Nei piatti proposti da Rizzardi troviamo raffinatezza, stile e nello stesso tempo una semplicità che delizia e stupisce smpre con una cucina che onora prodotti e tradizioni locali, cucinati con maestria e serviti con fantasia e eleganza.

tra le delizie di Fezzardi, un rocher alle nocciole , cacao e fois gras

Nel menu spiccano prelibati pesci di lago, come il coregone in olio di cottura erbette e salsa di pomodorini e confit di capperi, rigorosamente del Garda e i sorprendentemente raffinati i tortelli di trippa al limone con salsa al pecorino , fagioli e pomodori., mentre il mio ‘Oscar per il gusto e la presentazione’ va a….spaghetti freddi al nero di seppia con tartare di calamari e zenzero marinato”.

Buongiorno Massimo, domanda di rito: dove passa un weekend libero?
Mi piacciono le grandi città , Parigi è una tra le mie favorite, anche il nostro territorio offre tanto , lago, monti, belle escursioni sui Monti della Tombea e nella Val Vestino
E mete lontane?
Messico Florida Caraibi e Thailandia, dove ho apprezzato la cultura e gli ingredienti  della cucina locale. C’è una certa un’influenza asiatica presente in alcuni miei piazzi, sopratutto nell’utilizzo delle spezie: zenzero, lemongrass, cocco, soya come nei miei spaghetti neri.
Che sono una delizia! Come è arrivato a questo piatto?
E’ nato come un omaggio a Gualtiero Marchesi, ispirandomi a un suo piatto che ho rielaborato in vari stadi , fino a questa edizione con calamaro fresco e zenzero marinato

Spaghetti neri da Oscar!

Quale pesce di lago ama cucinare?
Il coregone, le sarde e il luccio quest’ultimo forse perché, essendo mantovano, mi fa tronare in mente il classico luccio in salsa alla mantovana, piatto forte di mamma e di  nonna Elsa.
Qual è stato il piatto che ha fatto scoccare la scintilla “sarò un buon chef”?
La curiosità e la passioneè iniziata presto, a 14 anni, quando lavorarvo in un ristorante dove si facevano banchetti e grandi tavolate, ma la scintilla è scoccata 30 anni fa quando ho spermentato i miei tortelli all’erba amara di San Pietro, ricetta legata alla cucina di Castel Goffredo Un’ erba e un piatto che nessuno conosceva e che mi ha fatto sentre un po’ “ambasciatore” della cucina della mia storia.
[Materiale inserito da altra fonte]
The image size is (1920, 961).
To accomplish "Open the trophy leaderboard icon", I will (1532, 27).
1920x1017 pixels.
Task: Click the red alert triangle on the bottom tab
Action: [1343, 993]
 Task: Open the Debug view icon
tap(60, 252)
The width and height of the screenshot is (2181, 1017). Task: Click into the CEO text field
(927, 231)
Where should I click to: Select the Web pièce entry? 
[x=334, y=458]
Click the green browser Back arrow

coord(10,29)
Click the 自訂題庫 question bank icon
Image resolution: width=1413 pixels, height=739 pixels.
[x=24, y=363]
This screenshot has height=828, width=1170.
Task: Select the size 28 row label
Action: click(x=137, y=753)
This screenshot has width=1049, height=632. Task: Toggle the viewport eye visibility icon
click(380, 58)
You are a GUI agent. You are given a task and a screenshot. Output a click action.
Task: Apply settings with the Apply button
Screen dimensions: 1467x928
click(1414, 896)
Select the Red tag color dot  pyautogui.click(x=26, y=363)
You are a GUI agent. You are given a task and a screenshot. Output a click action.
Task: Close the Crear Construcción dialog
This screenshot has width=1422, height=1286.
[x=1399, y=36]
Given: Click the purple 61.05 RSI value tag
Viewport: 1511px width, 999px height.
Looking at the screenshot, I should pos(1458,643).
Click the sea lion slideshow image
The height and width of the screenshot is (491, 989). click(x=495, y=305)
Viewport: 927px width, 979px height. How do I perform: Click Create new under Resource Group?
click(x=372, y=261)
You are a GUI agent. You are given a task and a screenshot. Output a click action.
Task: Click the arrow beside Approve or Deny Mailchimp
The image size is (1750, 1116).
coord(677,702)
Qualche collega a cui è legato?
Fabio Mazzolini del ristorante Dalie e Fagioli a Malerba del Garda:
È stato il mio coach per alcuni anni e il suo suggerimento era che prima dell’estetica, prima di tutto il resto, deve venire il gusto.
E il tuo consiglio ai tuoi discepoli?
studiare, studiare, studiare e guardare a 360° tutto quello che succede intornonon fermarsi mai, perché la cucina va sempre avanti.
C’è un piatto che mangia solo se cucinato da un’altra persona?
Certo la gallina e pane di mia nonna, un piatto di bollito tradizionalmente preparato alla domenica, tutta la famiglia a tavola e le parti rigorosamente prestabilite…
A lei cosa toccava?
Ero fortunato:  la coscia!

Massimo Fezzardi

La ricetta di Massimo Fezzardi
Tortelli di coniglio di Carmagnola con ragù di verdure dell’orto, pomodorini alla brace e fonduta alla ricotta affumicata


Ingredienti
300gr di pasta all’uovo:
100gr semola rimacinata
200gr farina doppio zero
5tuorli
1uovo intero
Sale, olio
Per il ripieno
300gr di polpa di coniglio
1scalogno
50gr parmigiano
80 grPan grattato
1 bicchiere vino Lugana
Brodo q.b.
80 gr Burro
Salvia e rosmarino
Per la salsa
1 carota ,1 cipolla,1costa di sedano tagliate a dadini
Pomodorini datterini alla brace
1dl di fondo di coniglio (ottenuto facendo tostare le ossa del coniglio in
forno con le verdure ,poco pomodoro,vino bianco e infine coperto di brodo
e fatto ridurre lentamente)
Per la crema di ricotta affumicata
150gr di ricotta a
200gr latte intero
Sale pepe q.b
Procedimento
Facciamo rosolare in un tegame con burro lo scalogno e il coniglio
tagliato in piccoli pezzi quando è ben rosolato sfumiamo con un bicchiere
di vino bianco Lugana, portiamo a cottura aggiustando di sale e pepe.
Passiamo il tutto al tritacarne per due volte , a parte facciamo sciogliere il
burro con le erbe aromatiche fino a quando risulta nocciola e
successivamente amalgamiamolo al coniglio,parmigiano e pan grattato,
fino ad ottenere un composto morbido e omogeneo.
Facciamo la pasta all’uovo classica la lasciamo riposare per 30 minuti in
frigorifero e successivamente andiamo a formare i tortelli di coniglio.
In un pentolino fondiamo la ricotta affumicata con il latte e frulliamo.
In un’altra padella rosoliamo la lombatina e le verdure e terminiamo la
cottura con il fondo di coniglio.
Cuociamo i tortelli in acqua salata e serviamo come nella foto.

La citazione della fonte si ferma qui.